== Exercise instructions ==
Give the lines again, unchanged, starting with the line containing "Reject (210, 2535)" and ending with the last line of the data below.

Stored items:

┄┄┄┄┄┄┄┄┄┄

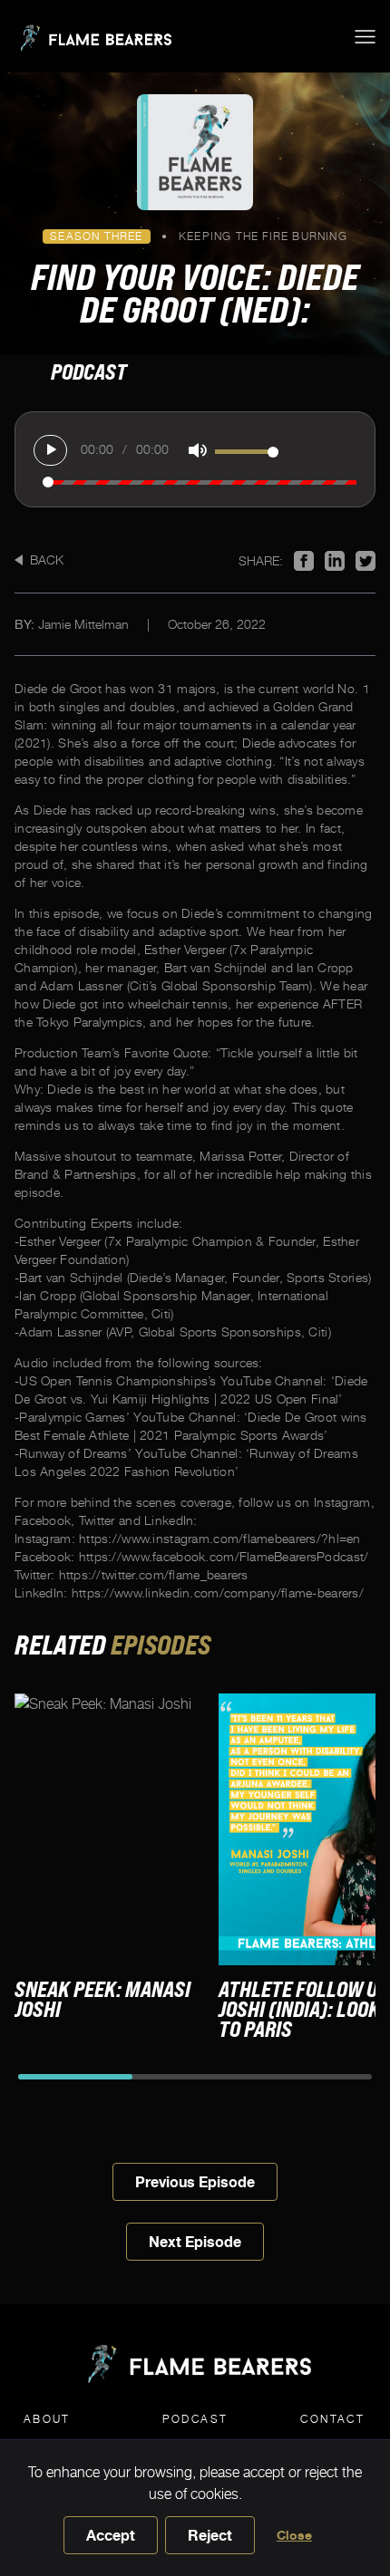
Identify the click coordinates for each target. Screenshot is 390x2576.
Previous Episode (195, 2182)
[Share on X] (365, 561)
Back (46, 559)
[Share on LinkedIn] (335, 561)
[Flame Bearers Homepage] (93, 36)
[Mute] (193, 450)
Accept (110, 2535)
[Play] (50, 450)
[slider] (246, 451)
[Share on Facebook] (304, 561)
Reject (210, 2535)
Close (294, 2534)
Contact (332, 2419)
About (47, 2419)
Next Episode (195, 2242)
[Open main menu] (365, 36)
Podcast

┄┄┄┄┄┄┄┄┄┄

== Final answer ==
Reject (210, 2535)
Close (294, 2534)
Contact (332, 2419)
About (47, 2419)
Next Episode (195, 2242)
[Open main menu] (365, 36)
Podcast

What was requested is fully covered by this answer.